■ **TEXT EXCERPT**:

* Start *

# Label printers.



## Wingnut (Jan 31, 2010)

Tls 2200


----------



## miller_elex (Jan 25, 2008)

Brady id-expert


----------



## miller_elex (Jan 25, 2008)

Wingnut said:


> Tls 2200


Couldn't find that one on a search...


----------



## Wingnut (Jan 31, 2010)

miller_elex said:


> Couldn't find that one on a search...


 

http://www.bing.com/search?q=tls+2200&src=IE-SearchBox&FORM=IE8SRC


----------



## idontknow (Jul 18, 2009)

PT 1280

It's cheap but still works for everything we throw at it.


----------



## oldtimer (Jun 10, 2010)

idontknow said:


> PT 1280
> 
> It's cheap but still works for everything we throw at it.


 Brother P Touch.


----------



## BCSparkyGirl (Aug 20, 2009)

I like the brother P touch as well.


----------



## TOOL_5150 (Aug 27, 2007)

* End *

■ **PROBLEM**: In the label printers thread, what does oldtimer identify the PT 1280 as? You won't need the records here.

■ **DATASET**:
* Start *

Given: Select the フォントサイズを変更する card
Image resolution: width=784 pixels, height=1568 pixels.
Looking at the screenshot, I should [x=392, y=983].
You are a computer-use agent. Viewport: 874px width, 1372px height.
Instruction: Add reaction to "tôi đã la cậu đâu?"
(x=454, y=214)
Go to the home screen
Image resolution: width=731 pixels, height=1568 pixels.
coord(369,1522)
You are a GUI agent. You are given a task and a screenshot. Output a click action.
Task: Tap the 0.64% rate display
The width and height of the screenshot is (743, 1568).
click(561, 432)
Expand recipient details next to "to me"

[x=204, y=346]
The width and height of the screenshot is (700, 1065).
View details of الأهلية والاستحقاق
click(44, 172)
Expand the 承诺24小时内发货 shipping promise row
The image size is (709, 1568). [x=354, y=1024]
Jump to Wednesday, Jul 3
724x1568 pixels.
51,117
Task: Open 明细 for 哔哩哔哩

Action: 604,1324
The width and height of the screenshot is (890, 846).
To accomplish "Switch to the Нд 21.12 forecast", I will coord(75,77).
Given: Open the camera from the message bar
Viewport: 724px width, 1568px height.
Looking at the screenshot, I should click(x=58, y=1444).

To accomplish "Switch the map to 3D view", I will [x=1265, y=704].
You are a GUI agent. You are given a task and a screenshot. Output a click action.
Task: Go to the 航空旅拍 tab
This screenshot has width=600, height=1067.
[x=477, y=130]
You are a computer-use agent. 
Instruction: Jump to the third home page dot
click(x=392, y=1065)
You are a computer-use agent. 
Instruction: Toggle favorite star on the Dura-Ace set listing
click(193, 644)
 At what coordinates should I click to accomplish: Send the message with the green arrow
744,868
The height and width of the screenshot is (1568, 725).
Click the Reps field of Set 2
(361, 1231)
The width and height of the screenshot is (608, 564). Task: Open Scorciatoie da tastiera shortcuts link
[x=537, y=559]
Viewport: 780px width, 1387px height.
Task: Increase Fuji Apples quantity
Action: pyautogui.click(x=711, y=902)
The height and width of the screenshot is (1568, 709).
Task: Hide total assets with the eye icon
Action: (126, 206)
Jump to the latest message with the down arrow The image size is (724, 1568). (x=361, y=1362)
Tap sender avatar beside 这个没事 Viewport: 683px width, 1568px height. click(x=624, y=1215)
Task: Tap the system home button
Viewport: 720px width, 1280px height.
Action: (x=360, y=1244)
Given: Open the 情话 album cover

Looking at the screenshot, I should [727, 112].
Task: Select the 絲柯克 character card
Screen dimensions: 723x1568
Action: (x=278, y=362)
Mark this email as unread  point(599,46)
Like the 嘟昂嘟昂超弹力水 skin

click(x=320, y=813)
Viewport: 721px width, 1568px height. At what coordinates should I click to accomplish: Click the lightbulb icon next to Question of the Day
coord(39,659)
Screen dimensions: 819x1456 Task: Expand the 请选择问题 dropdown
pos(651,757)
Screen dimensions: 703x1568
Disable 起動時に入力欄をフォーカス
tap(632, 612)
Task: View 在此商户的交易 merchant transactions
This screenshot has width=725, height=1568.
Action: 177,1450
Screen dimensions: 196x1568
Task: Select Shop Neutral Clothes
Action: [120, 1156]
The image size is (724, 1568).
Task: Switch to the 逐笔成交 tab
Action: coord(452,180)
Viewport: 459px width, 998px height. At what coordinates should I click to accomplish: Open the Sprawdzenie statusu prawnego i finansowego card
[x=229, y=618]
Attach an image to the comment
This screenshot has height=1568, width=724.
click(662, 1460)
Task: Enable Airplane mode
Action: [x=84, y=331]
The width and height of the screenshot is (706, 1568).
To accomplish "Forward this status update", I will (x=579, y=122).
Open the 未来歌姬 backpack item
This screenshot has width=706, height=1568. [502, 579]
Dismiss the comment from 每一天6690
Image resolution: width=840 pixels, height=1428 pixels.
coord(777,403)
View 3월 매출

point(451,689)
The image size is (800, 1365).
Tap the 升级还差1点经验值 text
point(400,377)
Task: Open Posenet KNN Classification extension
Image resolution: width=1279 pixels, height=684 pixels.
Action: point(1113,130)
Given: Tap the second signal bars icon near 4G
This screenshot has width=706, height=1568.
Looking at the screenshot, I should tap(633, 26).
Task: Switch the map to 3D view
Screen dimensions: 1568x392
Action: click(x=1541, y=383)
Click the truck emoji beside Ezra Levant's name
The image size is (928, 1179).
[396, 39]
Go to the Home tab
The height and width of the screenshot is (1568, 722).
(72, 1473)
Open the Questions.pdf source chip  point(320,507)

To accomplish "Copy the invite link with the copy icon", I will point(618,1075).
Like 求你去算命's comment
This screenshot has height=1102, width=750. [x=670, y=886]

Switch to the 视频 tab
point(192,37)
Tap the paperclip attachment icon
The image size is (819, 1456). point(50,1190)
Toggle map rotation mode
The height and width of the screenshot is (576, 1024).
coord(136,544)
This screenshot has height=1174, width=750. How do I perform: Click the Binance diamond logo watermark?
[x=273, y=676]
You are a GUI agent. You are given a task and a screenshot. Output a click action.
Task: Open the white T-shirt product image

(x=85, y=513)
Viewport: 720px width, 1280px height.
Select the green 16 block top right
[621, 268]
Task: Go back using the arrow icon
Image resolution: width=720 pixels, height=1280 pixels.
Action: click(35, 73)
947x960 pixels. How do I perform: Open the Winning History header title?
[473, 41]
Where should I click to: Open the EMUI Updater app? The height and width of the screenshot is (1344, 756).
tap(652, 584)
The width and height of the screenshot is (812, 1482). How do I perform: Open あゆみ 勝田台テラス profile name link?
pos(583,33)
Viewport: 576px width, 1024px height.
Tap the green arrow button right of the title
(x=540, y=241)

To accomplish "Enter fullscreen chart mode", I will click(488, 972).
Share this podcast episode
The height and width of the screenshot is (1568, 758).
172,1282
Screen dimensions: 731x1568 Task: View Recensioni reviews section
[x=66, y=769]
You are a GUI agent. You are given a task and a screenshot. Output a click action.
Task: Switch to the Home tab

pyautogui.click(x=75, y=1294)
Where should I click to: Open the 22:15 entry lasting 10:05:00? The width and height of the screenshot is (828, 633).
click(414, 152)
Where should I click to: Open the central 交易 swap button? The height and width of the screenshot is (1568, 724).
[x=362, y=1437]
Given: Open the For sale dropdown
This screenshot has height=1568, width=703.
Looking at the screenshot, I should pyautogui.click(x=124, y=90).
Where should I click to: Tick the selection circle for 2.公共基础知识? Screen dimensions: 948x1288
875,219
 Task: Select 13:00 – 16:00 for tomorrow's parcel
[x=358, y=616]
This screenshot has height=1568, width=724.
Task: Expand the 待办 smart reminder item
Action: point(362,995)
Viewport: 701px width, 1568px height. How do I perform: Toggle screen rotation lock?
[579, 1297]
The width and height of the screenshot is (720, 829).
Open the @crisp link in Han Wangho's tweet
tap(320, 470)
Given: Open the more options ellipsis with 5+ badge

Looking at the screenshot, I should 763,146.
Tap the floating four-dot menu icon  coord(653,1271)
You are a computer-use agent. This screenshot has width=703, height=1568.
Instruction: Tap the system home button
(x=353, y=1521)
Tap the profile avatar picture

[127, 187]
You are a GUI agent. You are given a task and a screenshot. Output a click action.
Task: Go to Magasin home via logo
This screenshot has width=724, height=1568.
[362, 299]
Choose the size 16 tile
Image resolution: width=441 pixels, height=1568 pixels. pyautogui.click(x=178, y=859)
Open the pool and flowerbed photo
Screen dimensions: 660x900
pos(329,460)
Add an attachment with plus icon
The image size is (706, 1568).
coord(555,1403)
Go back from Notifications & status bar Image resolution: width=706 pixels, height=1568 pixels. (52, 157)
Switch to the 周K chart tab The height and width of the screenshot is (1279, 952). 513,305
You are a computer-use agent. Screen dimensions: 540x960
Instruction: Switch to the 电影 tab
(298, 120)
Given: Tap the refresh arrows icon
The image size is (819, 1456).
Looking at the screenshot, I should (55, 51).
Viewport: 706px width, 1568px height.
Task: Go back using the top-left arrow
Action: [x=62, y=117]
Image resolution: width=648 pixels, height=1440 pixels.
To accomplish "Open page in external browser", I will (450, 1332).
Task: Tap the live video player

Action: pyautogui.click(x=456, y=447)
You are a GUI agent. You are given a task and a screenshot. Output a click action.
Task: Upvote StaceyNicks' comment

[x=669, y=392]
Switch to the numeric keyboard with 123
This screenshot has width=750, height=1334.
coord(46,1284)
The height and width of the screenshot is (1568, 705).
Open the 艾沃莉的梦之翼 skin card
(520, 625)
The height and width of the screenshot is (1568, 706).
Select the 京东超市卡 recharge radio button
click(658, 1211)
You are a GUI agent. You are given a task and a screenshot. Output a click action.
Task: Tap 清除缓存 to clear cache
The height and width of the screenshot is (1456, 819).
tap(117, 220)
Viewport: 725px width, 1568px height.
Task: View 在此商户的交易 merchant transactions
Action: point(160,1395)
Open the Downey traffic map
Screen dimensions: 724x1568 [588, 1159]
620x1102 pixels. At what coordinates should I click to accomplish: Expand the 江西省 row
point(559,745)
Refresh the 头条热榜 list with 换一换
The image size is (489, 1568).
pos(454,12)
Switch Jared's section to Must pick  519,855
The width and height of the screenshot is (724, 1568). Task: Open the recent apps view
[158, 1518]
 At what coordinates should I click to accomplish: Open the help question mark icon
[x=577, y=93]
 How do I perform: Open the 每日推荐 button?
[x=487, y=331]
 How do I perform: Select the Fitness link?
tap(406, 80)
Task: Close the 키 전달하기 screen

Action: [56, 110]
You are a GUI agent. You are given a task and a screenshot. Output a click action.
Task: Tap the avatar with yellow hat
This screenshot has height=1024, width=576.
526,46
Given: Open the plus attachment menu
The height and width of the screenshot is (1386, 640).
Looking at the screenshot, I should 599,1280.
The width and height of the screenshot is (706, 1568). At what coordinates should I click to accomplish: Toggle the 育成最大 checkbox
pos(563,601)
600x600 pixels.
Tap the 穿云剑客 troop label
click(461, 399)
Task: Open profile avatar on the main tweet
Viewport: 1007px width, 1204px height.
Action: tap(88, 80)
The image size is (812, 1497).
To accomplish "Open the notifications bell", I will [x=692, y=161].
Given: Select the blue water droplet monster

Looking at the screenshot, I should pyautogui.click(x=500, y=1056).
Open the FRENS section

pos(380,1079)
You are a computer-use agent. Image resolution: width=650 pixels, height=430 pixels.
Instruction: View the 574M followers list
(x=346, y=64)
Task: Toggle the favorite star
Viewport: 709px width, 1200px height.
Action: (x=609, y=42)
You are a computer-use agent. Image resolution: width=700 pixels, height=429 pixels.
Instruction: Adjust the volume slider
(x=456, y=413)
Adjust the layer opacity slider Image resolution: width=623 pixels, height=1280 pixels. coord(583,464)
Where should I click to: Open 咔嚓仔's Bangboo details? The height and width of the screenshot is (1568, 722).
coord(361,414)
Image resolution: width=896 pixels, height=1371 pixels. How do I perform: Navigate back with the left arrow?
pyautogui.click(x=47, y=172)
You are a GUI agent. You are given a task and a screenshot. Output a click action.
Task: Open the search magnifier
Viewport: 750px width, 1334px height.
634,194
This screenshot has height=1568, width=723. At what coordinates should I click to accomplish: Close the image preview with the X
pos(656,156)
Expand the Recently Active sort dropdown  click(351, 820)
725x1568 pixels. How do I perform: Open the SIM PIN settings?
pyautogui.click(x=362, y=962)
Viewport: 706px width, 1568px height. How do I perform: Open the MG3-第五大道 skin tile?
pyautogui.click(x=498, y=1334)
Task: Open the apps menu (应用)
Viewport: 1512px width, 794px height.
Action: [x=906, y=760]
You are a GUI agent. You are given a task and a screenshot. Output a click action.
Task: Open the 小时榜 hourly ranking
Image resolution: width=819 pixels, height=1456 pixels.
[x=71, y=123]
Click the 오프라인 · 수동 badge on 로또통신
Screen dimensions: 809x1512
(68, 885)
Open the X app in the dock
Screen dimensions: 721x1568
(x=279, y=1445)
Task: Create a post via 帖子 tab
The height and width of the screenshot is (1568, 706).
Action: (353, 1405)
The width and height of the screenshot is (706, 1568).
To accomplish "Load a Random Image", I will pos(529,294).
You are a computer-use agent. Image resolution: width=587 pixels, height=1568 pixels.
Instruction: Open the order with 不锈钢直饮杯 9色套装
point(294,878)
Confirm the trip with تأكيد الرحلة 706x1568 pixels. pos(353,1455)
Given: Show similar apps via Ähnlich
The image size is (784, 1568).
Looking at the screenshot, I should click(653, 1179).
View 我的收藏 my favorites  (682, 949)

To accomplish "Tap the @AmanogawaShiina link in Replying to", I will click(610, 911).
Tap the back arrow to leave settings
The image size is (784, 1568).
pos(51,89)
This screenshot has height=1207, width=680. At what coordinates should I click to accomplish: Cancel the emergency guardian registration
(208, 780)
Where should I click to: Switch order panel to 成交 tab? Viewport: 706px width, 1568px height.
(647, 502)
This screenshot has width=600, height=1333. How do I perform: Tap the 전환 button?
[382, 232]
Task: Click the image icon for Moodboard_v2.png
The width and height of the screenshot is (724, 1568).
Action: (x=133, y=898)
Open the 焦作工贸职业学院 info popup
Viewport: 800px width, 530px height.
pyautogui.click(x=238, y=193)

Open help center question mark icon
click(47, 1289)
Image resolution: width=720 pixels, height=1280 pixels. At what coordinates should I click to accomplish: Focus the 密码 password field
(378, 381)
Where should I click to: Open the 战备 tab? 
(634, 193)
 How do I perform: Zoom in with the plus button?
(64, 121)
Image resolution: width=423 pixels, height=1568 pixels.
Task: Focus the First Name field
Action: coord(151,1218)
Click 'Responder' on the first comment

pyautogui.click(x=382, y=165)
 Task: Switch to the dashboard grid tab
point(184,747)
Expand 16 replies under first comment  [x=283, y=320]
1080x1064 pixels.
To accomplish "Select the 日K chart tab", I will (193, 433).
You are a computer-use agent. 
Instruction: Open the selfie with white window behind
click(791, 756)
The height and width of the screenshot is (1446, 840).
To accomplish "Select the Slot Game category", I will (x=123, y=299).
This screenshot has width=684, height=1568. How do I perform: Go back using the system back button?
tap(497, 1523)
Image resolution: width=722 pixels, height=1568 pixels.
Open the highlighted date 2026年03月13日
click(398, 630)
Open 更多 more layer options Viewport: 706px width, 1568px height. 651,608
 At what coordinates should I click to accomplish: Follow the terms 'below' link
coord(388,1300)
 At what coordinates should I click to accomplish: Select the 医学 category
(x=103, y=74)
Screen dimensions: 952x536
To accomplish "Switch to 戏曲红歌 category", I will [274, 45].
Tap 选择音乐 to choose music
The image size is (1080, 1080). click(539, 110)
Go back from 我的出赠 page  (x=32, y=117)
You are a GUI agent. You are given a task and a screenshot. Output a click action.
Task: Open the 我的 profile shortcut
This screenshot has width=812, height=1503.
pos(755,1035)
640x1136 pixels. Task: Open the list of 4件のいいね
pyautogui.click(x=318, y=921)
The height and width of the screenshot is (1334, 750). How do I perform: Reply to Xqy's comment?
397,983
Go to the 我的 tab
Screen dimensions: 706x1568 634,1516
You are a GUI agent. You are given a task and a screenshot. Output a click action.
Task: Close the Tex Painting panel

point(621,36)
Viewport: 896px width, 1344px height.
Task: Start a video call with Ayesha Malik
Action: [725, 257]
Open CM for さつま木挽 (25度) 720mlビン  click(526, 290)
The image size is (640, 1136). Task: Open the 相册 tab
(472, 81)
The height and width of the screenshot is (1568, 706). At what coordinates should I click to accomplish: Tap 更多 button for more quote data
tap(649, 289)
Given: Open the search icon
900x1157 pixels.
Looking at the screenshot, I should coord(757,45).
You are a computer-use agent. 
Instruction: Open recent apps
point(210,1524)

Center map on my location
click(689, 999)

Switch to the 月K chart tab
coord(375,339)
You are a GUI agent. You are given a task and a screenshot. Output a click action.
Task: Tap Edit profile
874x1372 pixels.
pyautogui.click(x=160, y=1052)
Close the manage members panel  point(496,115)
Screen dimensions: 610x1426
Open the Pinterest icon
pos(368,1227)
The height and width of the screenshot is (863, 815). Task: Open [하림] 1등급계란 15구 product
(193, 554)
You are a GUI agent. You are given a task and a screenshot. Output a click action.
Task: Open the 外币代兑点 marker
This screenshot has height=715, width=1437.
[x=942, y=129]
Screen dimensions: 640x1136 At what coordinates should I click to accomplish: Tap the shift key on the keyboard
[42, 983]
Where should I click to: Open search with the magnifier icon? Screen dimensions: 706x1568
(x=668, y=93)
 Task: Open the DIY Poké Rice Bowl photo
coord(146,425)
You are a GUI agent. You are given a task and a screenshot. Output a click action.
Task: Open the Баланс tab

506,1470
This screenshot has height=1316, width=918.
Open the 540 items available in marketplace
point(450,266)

* End *

■ **FINAL RESULT**: A Brother P Touch.